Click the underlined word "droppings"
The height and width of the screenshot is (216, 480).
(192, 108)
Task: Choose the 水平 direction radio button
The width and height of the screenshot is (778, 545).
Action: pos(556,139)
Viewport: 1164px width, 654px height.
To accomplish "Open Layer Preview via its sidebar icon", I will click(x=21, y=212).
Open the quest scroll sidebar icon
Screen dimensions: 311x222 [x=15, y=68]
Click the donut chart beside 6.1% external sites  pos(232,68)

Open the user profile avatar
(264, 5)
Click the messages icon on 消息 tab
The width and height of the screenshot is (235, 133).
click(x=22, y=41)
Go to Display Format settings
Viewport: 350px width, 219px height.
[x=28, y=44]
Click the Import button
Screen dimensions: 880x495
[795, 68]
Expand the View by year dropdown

=====

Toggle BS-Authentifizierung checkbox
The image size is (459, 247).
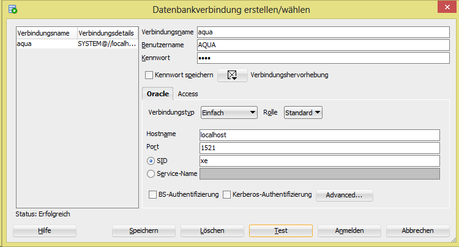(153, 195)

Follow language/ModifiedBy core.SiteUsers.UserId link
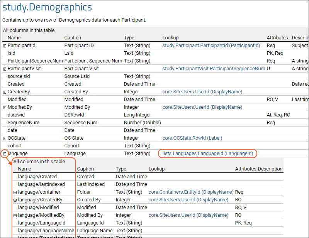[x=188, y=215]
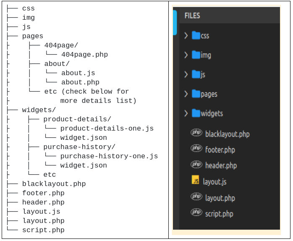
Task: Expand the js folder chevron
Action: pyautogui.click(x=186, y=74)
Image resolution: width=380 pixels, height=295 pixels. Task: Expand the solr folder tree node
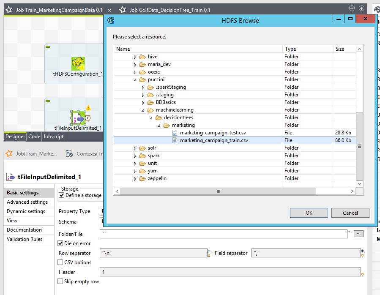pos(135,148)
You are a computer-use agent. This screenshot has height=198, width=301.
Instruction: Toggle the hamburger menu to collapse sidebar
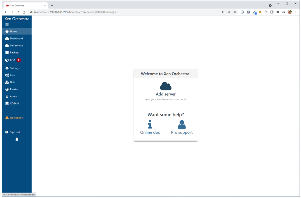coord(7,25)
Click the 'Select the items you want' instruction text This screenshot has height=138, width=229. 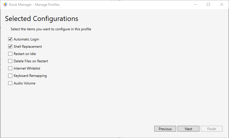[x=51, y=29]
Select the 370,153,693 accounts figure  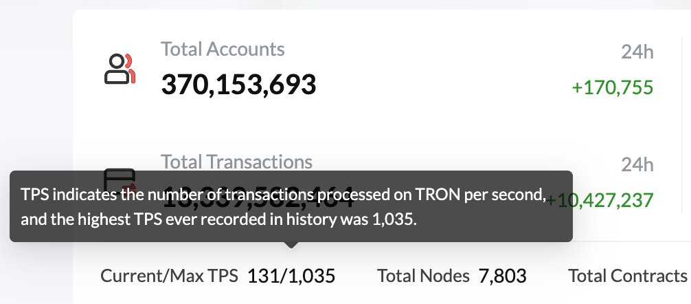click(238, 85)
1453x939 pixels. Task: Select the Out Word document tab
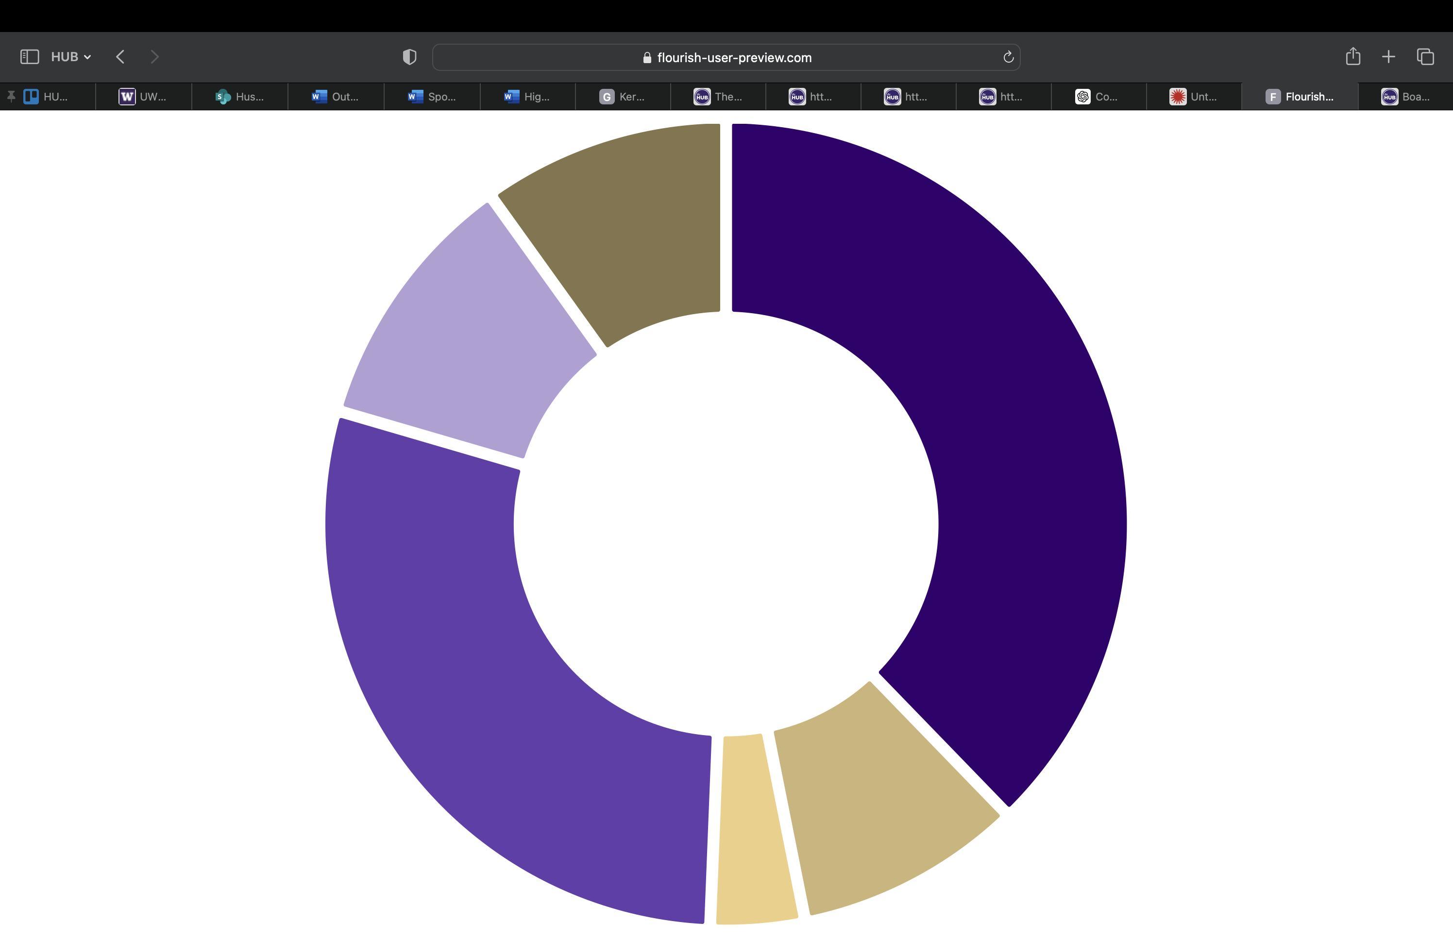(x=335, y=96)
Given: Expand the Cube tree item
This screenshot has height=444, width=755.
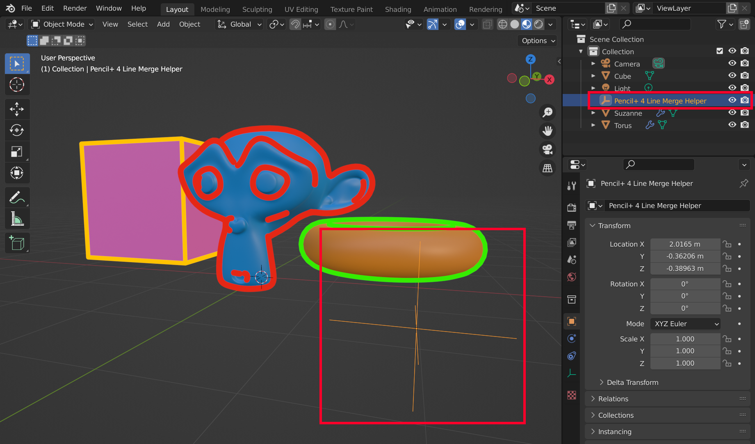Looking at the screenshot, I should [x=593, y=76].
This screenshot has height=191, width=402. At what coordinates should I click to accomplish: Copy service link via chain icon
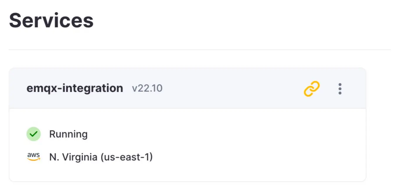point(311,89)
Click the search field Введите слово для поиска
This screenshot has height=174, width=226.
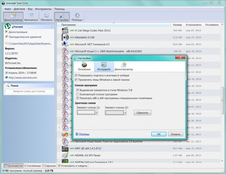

=====

Consigne → Extrayez des données ci-dessus les lignes qui vont de celle contenant "Click the underlined" jusqu'à celle contenant "Action: pos(556,139)", ces deux lignes comprises. Reproduisez-les sans y changer un seul caractère.

Solution →
Click the underlined word "droppings"
The height and width of the screenshot is (216, 480).
(192, 108)
Task: Choose the 水平 direction radio button
The width and height of the screenshot is (778, 545).
Action: pos(556,139)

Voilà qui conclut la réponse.